Following the release of INFO 274, BT has highlighted some of its top advice tips for SMSF advisers based on the new guidance.
Earlier this month, ASIC released Information Sheet 274 Tips for giving self-managed superannuation fund advice (INFO 274) which consolidated and replaced two previous information sheets, INFO 205 and INFO 206.
The new information sheet removes the minimum balance threshold of $500,000 which was in the previous guidance and outlines that balance is only one of several indicators of suitability.
BT national manager, SMSF strategy, Neil Sparks said INFO 274 is a positive step for the SMSF community as it removes confusion about whether financial advisers can recommend the establishment of a new SMSF to clients with less than $500,000 in their super.
Mr Sparks outlined some important tips for SMSF advisers stemming from INFO 274, within the context of the broader regulatory framework for SMSF advice.
Case studies provide a guide on where an SMSF may be suitable
An attachment to Information Sheet 274 provides case studies on the circumstances where an SMSF may be suitable for clients, even where the client has a lower starting balance.
Mr Sparks explained that there may be circumstances when an SMSF with a lower starting balance is consistent with the client’s best interests.
“For example, if the trustee is willing and able to undertake some of the administration and management of investments, this may make a low balance fund more cost-effective or if a large contribution is planned to be made into the SMSF within a short time frame of the fund being set up,” he said.
“Alternatively, there may be circumstances when an SMSF with a higher starting balance is not in a client’s best interests because it does not meet their objectives, financial situation or needs.”
INFO 274 contains helpful case studies to illustrate that an SMSF balance is only one factor a financial adviser should consider when determining whether an SMSF is suitable for their client.
Advisers must inform potential trustees/members of the costs and responsibilities of running an SMSF
The new guidance states that when completing a cost analysis between a new SMSF and an existing fund, it is important that advisers clearly set out the costs of setting up, operating and winding up an SMSF, identifying both unavoidable costs and optional costs at each stage, said Mr Sparks.
“Although an SMSF trustee may outsource their SMSF responsibilities to professional advisers, the trustee is solely responsible for compliance with the fund’s trust deed, as well as superannuation, corporations and taxation laws.
“Advisers should ensure the trustees understand and accept that they retain ultimate responsibility for the SMSF’s compliance obligations.”
Mr Sparks said advisers also need to identify whether the client has the time, skills, commitment and experience to meet their trustee responsibilities.
“It would be beneficial to consider ASIC’s red flag guidance in 19-277MR where it refers to ‘red flag’ indicators identified in Report 575 that suggest when an SMSF may not be appropriate,” he advised.
“Factors to consider include whether there are any signs of the trustee having low financial literacy, cognitive impairment, accessibility constraints or whether they are subject to coercion or elder abuse.”

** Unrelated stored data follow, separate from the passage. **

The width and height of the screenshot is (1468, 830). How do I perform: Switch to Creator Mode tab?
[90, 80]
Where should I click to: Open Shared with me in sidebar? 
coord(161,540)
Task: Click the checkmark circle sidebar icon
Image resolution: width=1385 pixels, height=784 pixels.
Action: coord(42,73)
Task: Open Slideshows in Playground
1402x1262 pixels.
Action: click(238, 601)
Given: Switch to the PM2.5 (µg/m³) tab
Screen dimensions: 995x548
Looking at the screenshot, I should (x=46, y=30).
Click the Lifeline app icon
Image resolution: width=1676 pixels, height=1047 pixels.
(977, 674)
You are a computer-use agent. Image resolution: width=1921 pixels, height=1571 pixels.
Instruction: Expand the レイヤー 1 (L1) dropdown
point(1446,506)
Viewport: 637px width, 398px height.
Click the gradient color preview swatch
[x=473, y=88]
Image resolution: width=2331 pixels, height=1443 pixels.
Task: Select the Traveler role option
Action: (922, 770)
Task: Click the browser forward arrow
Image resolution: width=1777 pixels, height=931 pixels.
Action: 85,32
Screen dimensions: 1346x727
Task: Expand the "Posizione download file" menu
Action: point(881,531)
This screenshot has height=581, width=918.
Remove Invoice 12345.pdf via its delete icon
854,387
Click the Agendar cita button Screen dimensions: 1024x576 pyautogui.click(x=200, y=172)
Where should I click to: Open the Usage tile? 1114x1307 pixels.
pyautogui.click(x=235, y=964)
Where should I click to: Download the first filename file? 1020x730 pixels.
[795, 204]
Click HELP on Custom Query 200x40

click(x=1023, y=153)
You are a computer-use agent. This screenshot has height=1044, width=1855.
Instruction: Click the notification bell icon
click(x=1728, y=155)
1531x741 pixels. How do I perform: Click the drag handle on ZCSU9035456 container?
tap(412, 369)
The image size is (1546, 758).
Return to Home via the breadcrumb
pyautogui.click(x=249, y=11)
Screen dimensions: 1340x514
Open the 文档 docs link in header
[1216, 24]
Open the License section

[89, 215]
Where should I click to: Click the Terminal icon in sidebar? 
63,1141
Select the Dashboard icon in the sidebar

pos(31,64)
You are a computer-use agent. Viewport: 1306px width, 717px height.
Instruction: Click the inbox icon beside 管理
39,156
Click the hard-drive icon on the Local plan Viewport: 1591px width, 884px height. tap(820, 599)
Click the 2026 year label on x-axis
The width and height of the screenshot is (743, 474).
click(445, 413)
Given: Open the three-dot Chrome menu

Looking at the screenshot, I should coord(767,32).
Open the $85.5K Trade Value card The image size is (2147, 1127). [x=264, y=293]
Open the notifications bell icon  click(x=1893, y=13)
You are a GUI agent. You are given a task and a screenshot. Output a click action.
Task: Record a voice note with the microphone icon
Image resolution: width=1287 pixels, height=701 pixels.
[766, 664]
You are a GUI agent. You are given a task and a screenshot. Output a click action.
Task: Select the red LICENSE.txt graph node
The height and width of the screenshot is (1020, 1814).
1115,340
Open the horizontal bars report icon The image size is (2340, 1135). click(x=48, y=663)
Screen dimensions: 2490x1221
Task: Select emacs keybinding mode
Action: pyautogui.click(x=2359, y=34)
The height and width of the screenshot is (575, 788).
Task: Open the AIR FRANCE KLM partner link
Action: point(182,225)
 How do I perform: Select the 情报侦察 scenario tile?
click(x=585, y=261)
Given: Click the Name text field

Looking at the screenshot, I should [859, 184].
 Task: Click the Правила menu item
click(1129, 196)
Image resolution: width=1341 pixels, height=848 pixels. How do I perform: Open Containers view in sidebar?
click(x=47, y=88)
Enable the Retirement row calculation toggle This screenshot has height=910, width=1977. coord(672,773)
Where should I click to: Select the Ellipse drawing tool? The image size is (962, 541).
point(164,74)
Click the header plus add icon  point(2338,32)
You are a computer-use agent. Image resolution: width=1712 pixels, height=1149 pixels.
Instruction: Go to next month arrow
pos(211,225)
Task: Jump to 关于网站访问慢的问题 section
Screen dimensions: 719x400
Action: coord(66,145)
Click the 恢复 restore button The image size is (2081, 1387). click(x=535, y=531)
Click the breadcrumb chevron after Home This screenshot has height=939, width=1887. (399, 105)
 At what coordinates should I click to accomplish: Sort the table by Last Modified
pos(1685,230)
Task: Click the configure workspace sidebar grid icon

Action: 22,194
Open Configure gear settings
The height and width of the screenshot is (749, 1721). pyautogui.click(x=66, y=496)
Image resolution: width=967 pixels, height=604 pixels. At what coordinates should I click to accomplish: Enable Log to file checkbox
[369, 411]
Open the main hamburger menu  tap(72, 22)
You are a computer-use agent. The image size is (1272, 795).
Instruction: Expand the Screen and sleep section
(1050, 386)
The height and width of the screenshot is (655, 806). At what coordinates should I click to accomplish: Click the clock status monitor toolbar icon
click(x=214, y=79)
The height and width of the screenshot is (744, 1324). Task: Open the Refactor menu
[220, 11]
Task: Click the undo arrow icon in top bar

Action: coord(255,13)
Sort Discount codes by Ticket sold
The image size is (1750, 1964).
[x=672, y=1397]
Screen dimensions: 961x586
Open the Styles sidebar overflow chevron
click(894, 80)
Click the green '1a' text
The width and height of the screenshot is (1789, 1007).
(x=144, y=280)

Comparisons between SMSFs and APRA funds should be made
INFO 274 also makes it clear that advisers need to ensure their clients understand and accept the risks of an SMSF compared with an APRA-regulated super fund including the loss of potential benefits in moving to an SMSF.
“Importantly, an SMSF does not have the same protections as an APRA-regulated fund, and is not eligible for government compensation in the event of theft or fraud,” Mr Sparks noted.
“Furthermore, SMSF trustees and members do not have access to the Australian Financial Complaints Authority and may be required to resolve their own disputes.”
Some of the scenarios that advisers may want to run through with clients, he said, include the impact of a potential separation or divorce on the trustee-member relationship.
“Related to this, if members leave, the fund’s illiquid assets may need to be sold.”
Education about the fund’s investment strategy
Mr Sparks said that advisers should also ensure that clients understand the requirement and purpose of the SMSF’s investment strategy, which provides the basis for the SMSF’s investment decisions and how members intend to increase their retirement benefits.
“Among other things, advisers must be satisfied that their client understands the investment strategy must be reviewed regularly, and they must consider whether to hold insurance cover for members,” he explained.
Diversification can be misunderstood by clients, he warned, particularly those who may have a fixed view of the benefits of holding certain assets; for example, property.
“This is an opportunity for advisers to explain the risks, possible returns — or not — and liquidity of fund assets,” said Mr Sparks.
Explaining the differences between trustee structures
INFO 274 also highlights the need for advisers to discuss whether a corporate or individual trustee structure is suitable for their circumstances and the advantages and disadvantages of each one.
“Factors to consider include time, cost, compliance obligations, administration and reporting requirements, trustee succession planning and SMSF asset ownership considerations,” Mr Sparks explained.
While it may seem counterintuitive, Mr Sparks said advisers must also discuss an SMSF exit strategy at the time they are recommending the establishment of an SMSF.
“Trustees may need to wind up their SMSF for many reasons and it is best that they are aware of the method and potential costs involved if the fund or investments need to exit earlier than anticipated,” he explained.